Go through the listing below, and from the line containing "Task: Pay with the PayPal express button" through its last line, transcribe every line exactly, skipping pictures.
====
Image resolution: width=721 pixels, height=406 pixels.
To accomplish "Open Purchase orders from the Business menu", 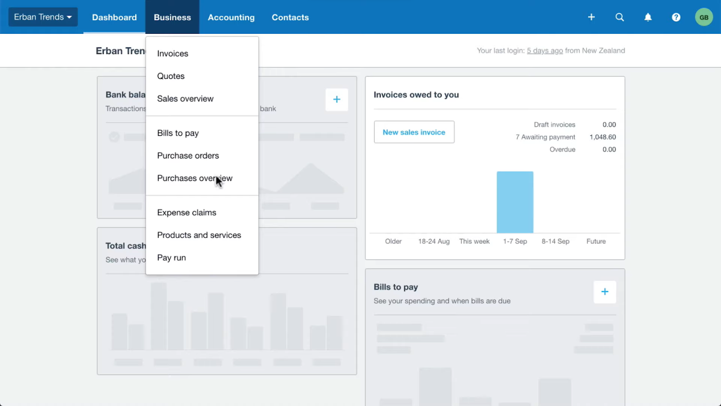I will (x=188, y=155).
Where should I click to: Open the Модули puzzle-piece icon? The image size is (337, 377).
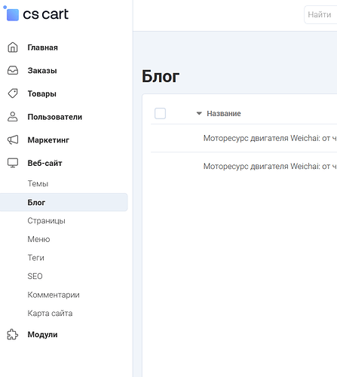click(x=13, y=334)
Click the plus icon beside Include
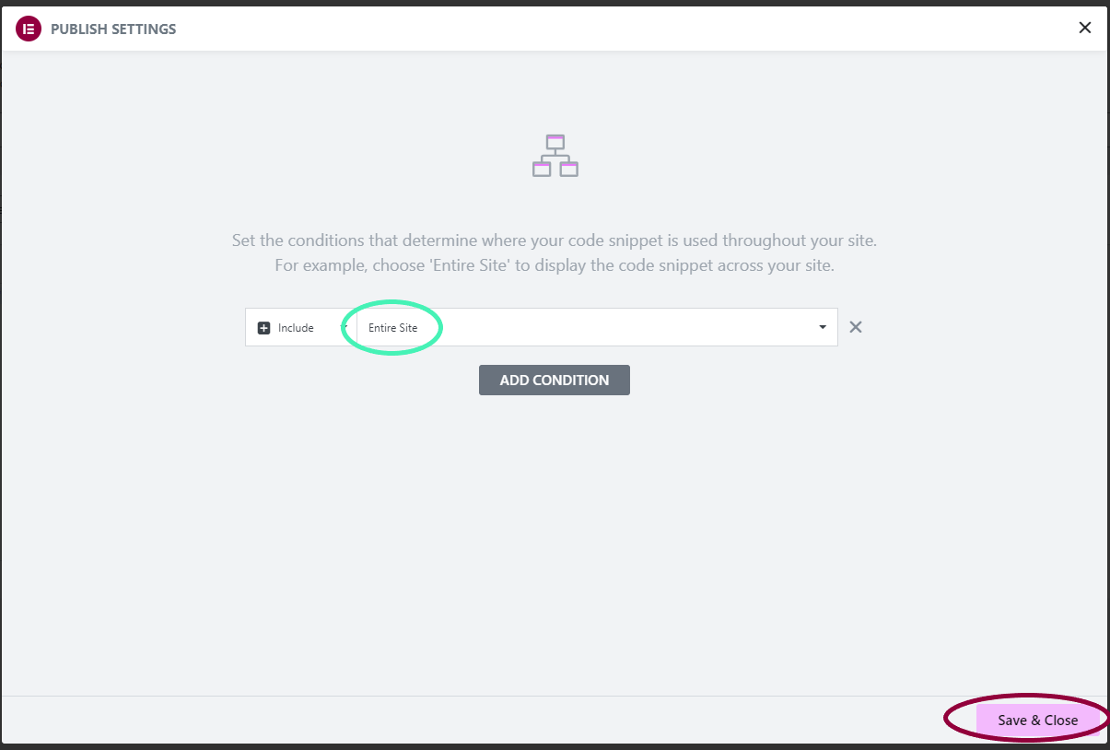This screenshot has height=750, width=1110. click(x=264, y=328)
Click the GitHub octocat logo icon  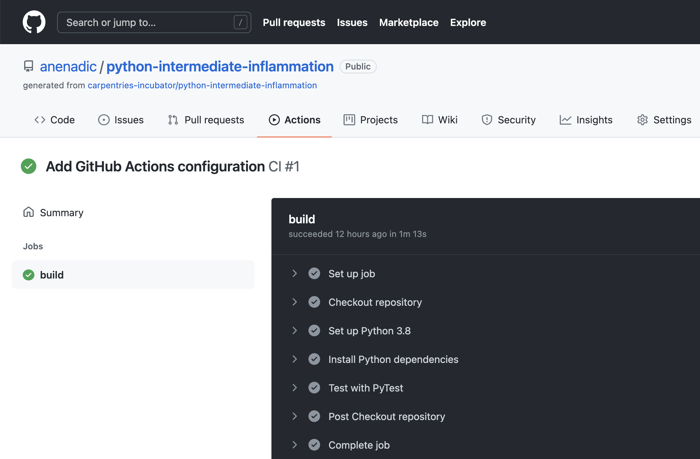pos(34,22)
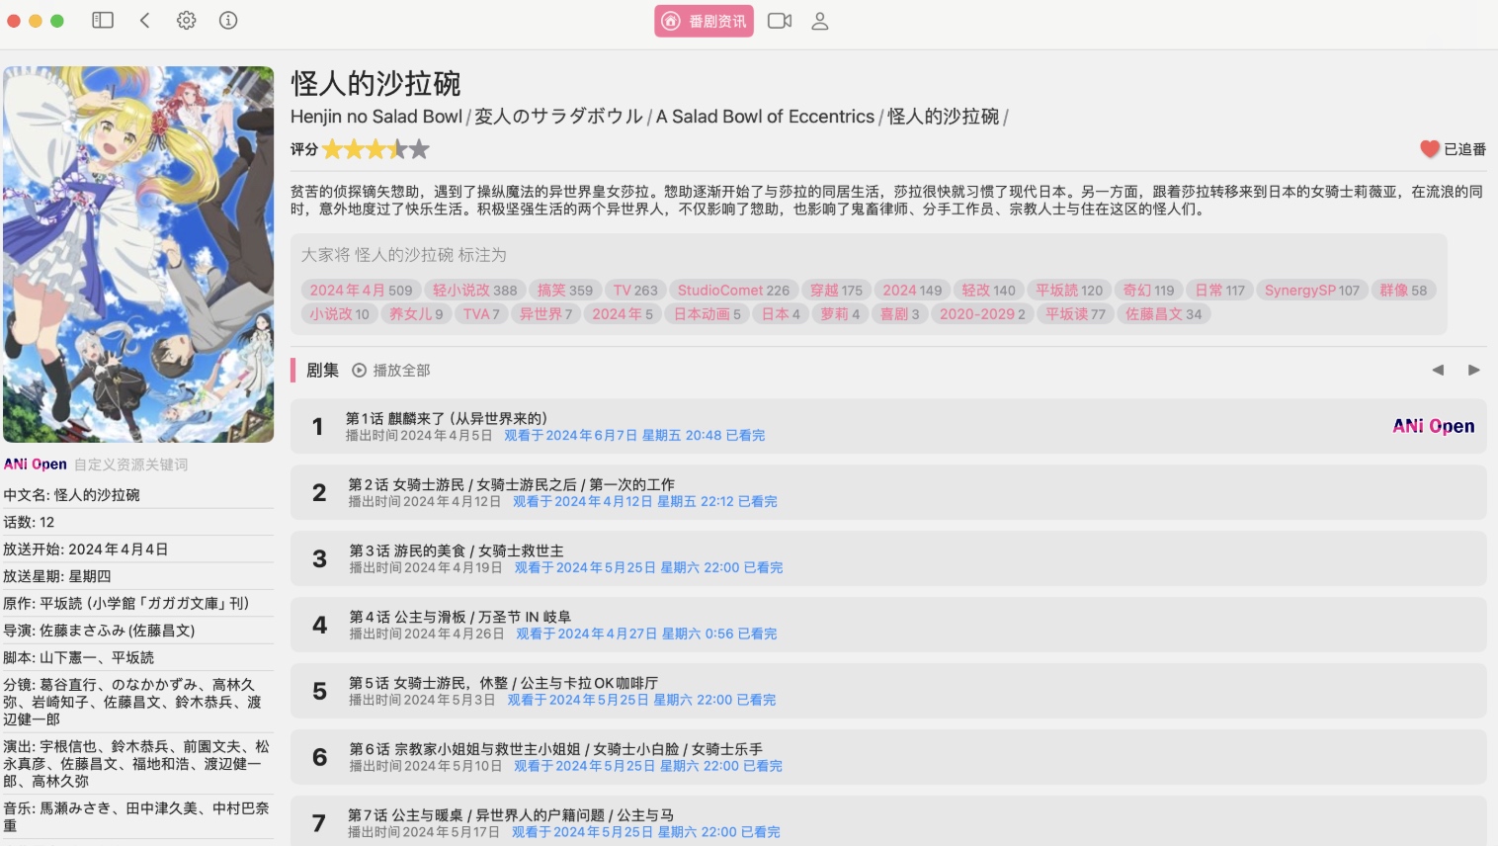Select the 轻小说改 388 tag

[x=474, y=291]
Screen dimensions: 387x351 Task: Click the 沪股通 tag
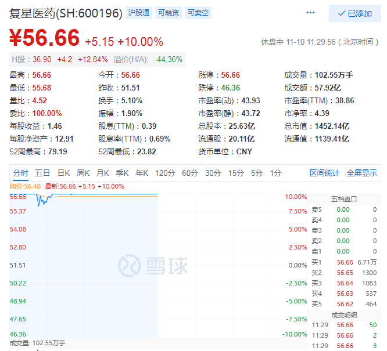[138, 13]
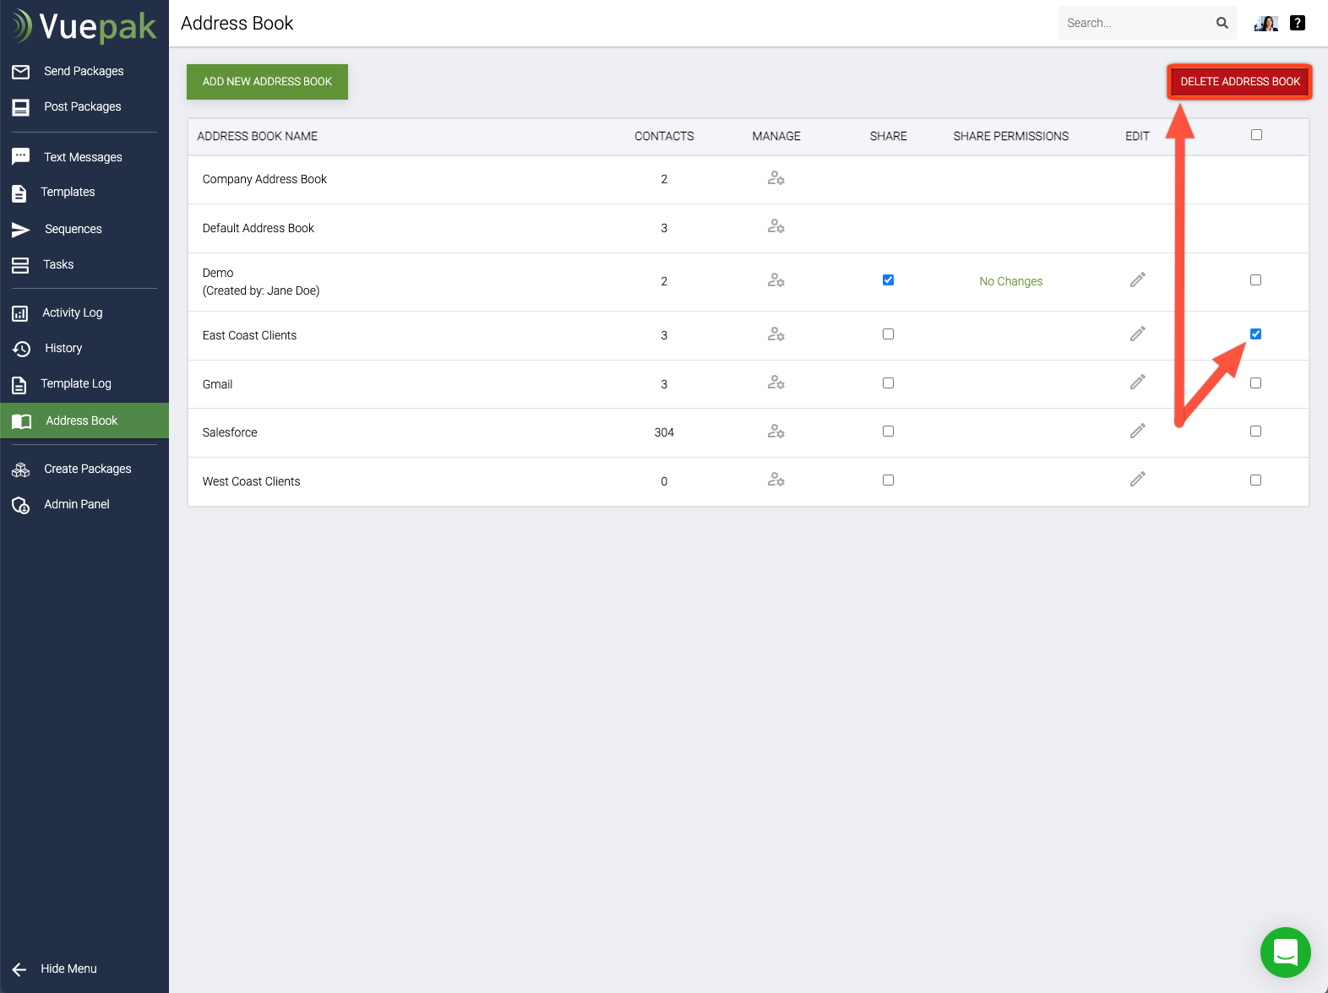The width and height of the screenshot is (1328, 993).
Task: Go to Activity Log menu item
Action: 73,312
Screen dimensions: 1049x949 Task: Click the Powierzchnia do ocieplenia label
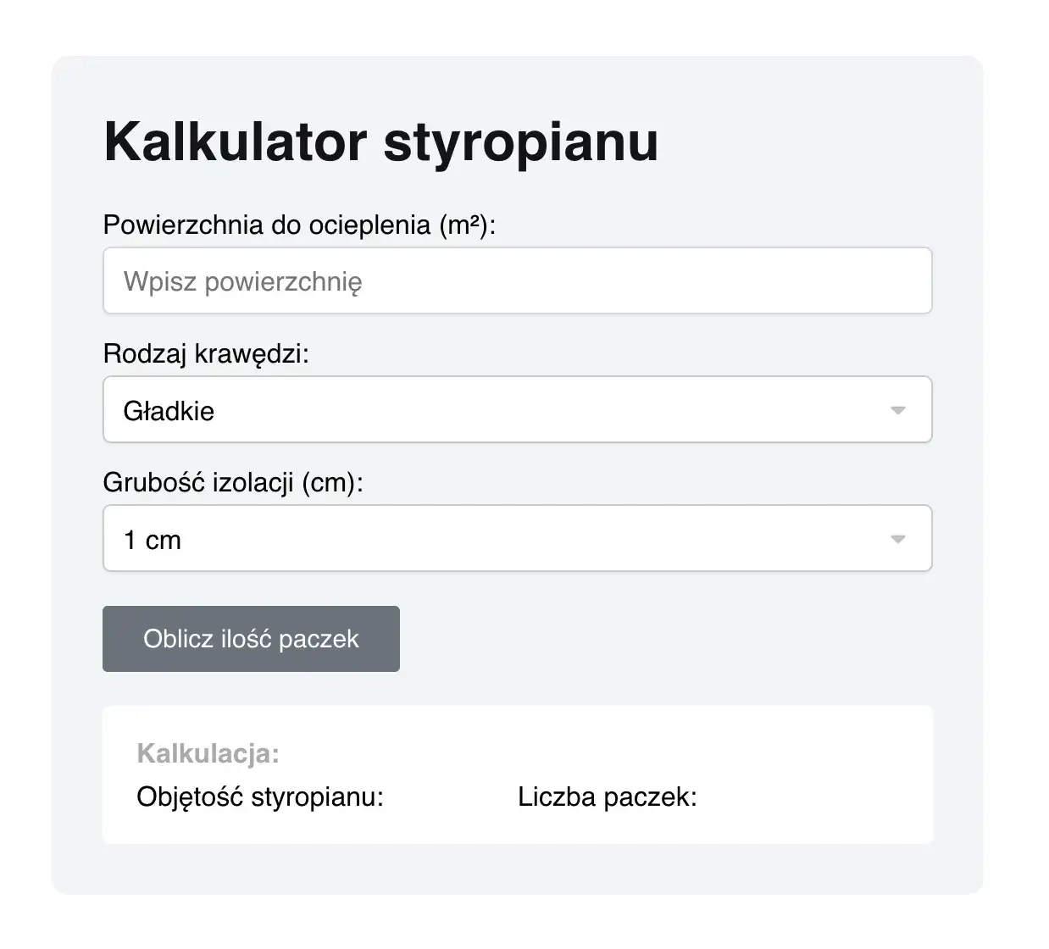[x=299, y=224]
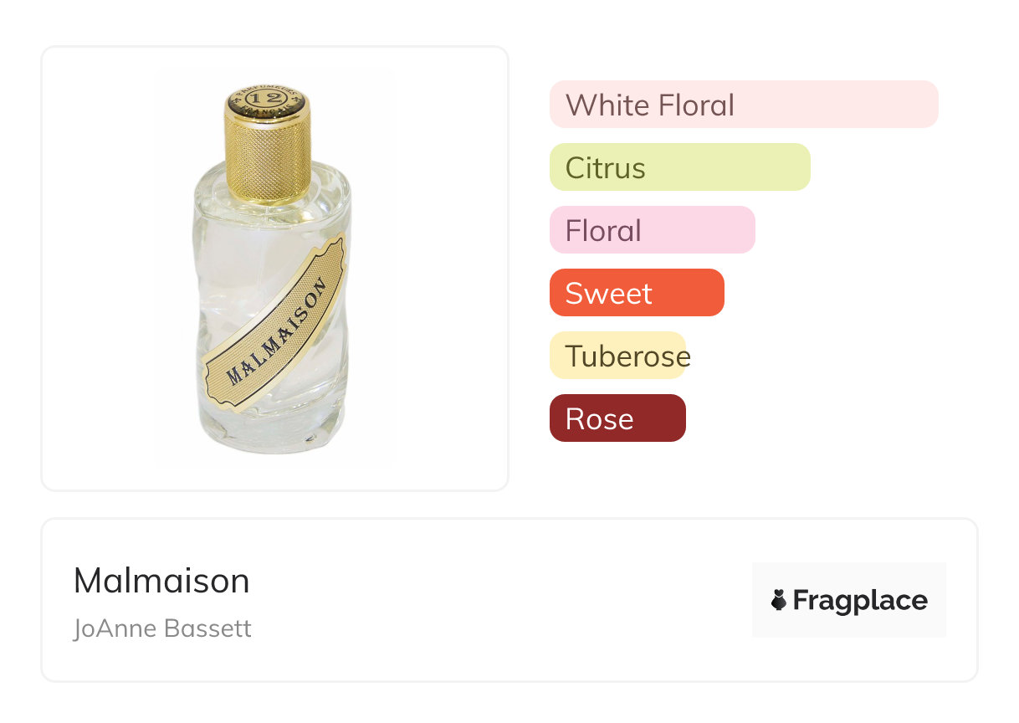Open the JoAnne Bassett brand link
Viewport: 1019px width, 723px height.
(162, 628)
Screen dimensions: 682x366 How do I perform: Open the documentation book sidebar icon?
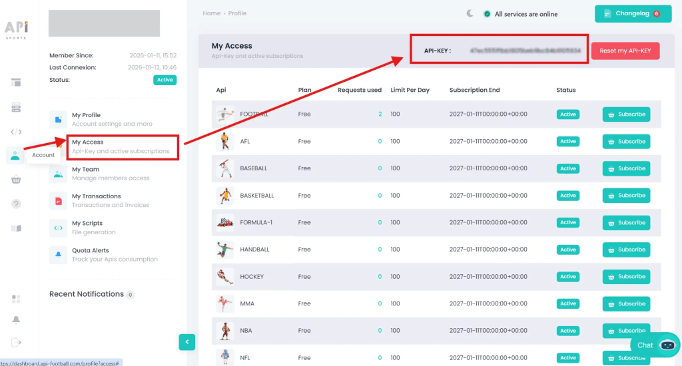click(17, 228)
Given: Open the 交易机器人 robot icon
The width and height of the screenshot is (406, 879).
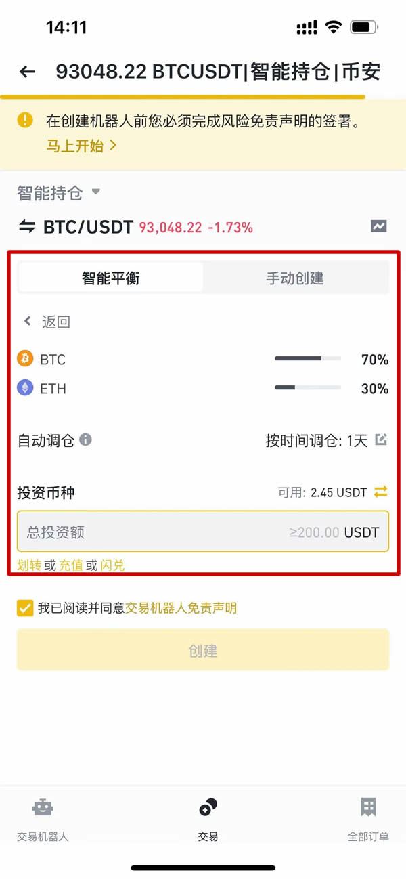Looking at the screenshot, I should coord(43,807).
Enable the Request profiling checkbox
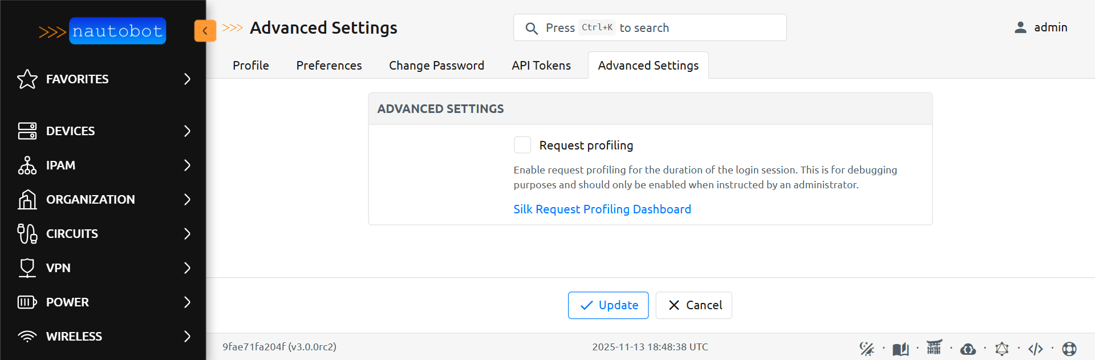The width and height of the screenshot is (1095, 360). click(522, 145)
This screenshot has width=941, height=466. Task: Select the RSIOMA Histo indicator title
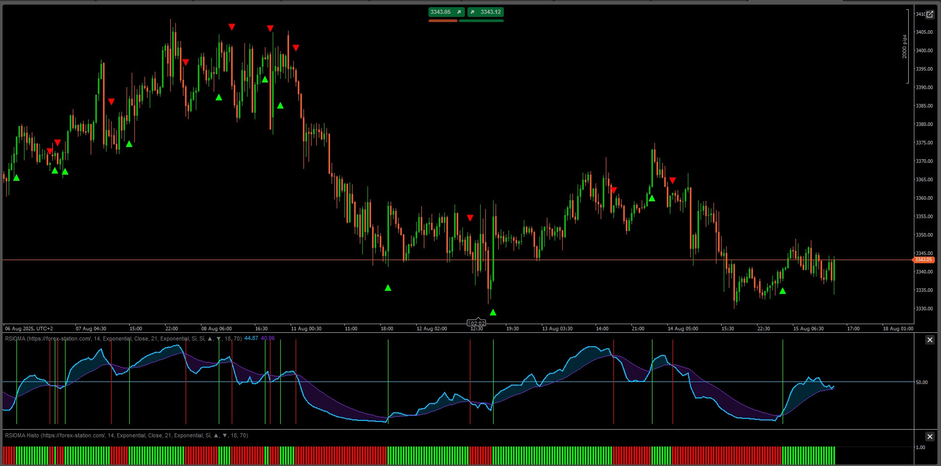127,435
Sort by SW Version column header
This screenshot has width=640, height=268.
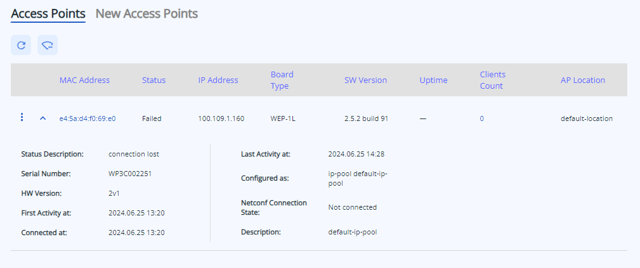[365, 80]

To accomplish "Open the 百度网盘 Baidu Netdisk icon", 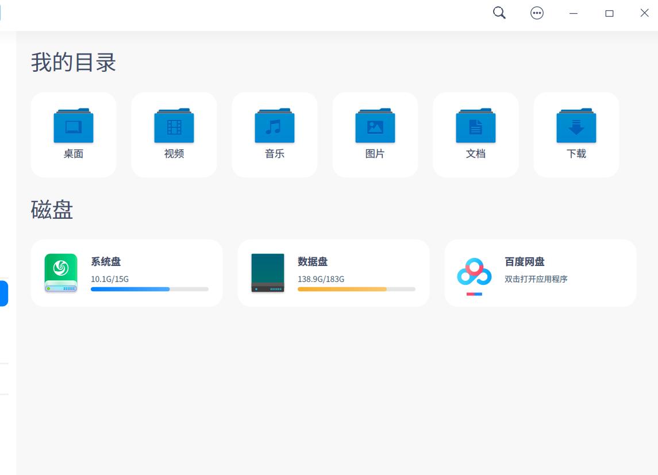I will pos(475,273).
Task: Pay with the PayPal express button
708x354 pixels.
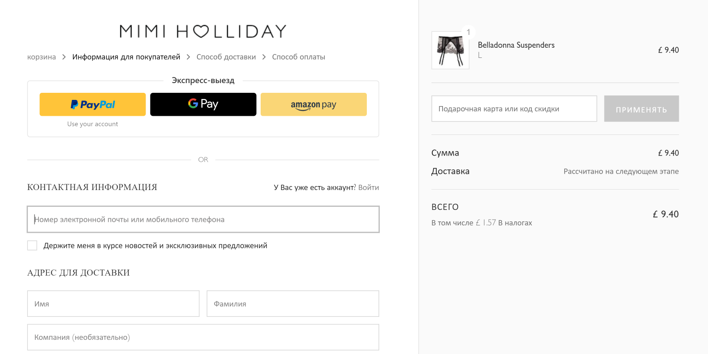Action: (x=92, y=104)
====
# Exercise response
Task: Pay with the PayPal express button
708x354 pixels.
Action: (x=92, y=104)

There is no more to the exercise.